The Nth Room case sparked national outrage, leading to a record number of presidential-petition signatures demanding that the police disclose the identities of Baksa and all of the members in the Telegram chat rooms. In response to the overwhelming public outcry, the police revealed Baksa to be 25-year-old Cho Ju-bin, who was arrested in March 2020 and ultimately sentenced to 42 years in prison for filming and distributing sexually exploitative materials of dozens of victims, 16 of whom were reportedly underage.
Godgod, the creator of the original Nth rooms, was revealed to be a 24-year-old college student named Moon Hyung-wook. Moon was apprehended a couple of months after Cho, in May 2020, and later sentenced to 34 years in prison for coercing 20 women and girls into sharing 3,800 sexually explicit videos of themselves.
Although the exact number of participants in the Telegram chat rooms is unknown due to the existence of duplicate accounts, it’s estimated that pornographic content of these victims was shared with anywhere between 60,000 and over 100,000 users.
Who is in Cyber Hell?
The documentary includes interviews with Kim Wan and his colleague Oh Yeon-seo, the two journalists from The Hankyoreh who were the first to do in-depth reporting on Baksa and the Doctor’s Room. Also featured are Team Flame, the code name for a duo of student journalists who first wrote about Godgod and the Nth Rooms; a whistleblower nicknamed Joker, who shared crucial details about Baksa with Kim and Oh; and Chang Eun-jo and Choi Kwang-il of JTBC’s Spotlight and Jeong Jae-won of SBS’s Y-Story (both Spotlight and Y-Story are popular investigative journalism programs aired on Korean TV). In addition, cybercrime detectives across multiple police agencies are also featured, describing how they investigated and ultimately captured Moon and Cho.
What was the aftermath?
By the end of 2020, 3,757 people were arrested and 245 were imprisoned in direct connection to the Nth Room case, with the average age of suspects being only 21. The Hankyoreh also set up an archive of digital sex crimes, including an org chart of primary suspects linked to the case.
In response to the Nth Room case, the Committee Against Telegram Sexual Exploitation was established in South Korea to help investigate and respond to various issues related to sexual exploitation on Telegram. Additionally, the Seoul Central District Prosecutors' Office has offered the Nth Room victims legal assistance with name changes. Also, according to Korean law, crime victims in general are entitled to receive some financial, psychological and legal support from the government to recover and readjust to their daily lives.

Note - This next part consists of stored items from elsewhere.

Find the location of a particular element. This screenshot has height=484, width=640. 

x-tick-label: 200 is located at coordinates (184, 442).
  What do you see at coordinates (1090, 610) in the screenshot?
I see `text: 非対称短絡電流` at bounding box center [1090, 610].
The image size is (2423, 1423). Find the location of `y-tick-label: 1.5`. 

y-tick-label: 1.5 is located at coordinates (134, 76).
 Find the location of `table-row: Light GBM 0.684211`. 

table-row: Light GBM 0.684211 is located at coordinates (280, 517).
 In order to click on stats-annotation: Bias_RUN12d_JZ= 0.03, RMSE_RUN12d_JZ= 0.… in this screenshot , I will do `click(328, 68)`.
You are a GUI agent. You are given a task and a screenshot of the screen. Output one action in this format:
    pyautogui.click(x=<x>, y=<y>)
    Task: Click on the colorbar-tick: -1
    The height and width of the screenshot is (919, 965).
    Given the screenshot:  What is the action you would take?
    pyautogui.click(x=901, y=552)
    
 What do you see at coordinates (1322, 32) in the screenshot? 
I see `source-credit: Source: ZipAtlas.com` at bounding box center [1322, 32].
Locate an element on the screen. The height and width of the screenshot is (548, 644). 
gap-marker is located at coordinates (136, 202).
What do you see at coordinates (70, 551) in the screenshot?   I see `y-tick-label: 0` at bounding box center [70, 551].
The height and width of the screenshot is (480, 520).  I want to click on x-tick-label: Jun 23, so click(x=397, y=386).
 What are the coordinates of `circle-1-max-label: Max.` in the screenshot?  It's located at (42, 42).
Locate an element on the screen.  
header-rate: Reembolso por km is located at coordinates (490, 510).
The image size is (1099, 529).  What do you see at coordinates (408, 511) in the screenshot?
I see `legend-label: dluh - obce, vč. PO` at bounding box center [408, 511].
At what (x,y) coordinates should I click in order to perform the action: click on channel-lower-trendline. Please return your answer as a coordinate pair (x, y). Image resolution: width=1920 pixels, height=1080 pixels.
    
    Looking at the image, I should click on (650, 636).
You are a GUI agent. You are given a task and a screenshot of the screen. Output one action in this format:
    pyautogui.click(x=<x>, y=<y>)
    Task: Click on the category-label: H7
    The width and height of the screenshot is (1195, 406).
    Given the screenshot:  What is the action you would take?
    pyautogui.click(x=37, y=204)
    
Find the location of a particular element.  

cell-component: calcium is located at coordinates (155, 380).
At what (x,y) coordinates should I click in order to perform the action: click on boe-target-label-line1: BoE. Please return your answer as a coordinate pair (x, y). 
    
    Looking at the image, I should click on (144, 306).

Beginning in 2020, the South Korean National Assembly passed a series of laws to help prevent sexual exploitation crimes like the Nth Room case from happening again. Some of these include increased prison sentences and fines for various types of sex crimes and amendments that punish those who possess, buy, store or watch illegally filmed sexual content with a maximum sentence of three years in prison or a fine of up to 30 million won (roughly $24,000). Previously, only those who sold, leased or distributed such content were subject to punishment.
While these measures should’ve been a cause for celebration for the victims of the Nth Room case, The Hankyoreh journalist Oh Yeon-seo wrote at the time, “[The victims] were still busy trying to individually delete sexually exploited materials that had resurfaced on social media. Their efforts to have them removed could not keep up with the rate at which they were circulating.” Though Moon, Cho and many of the other perpetrators linked to the Nth Room case have been arrested, as the documentary notes at the end, the sexually explicit videos they obtained from their victims are still being sold worldwide on instant messaging platforms and the dark web to this day.
Cyber Hell: Exposing an Internet Horror is now streaming on Netflix.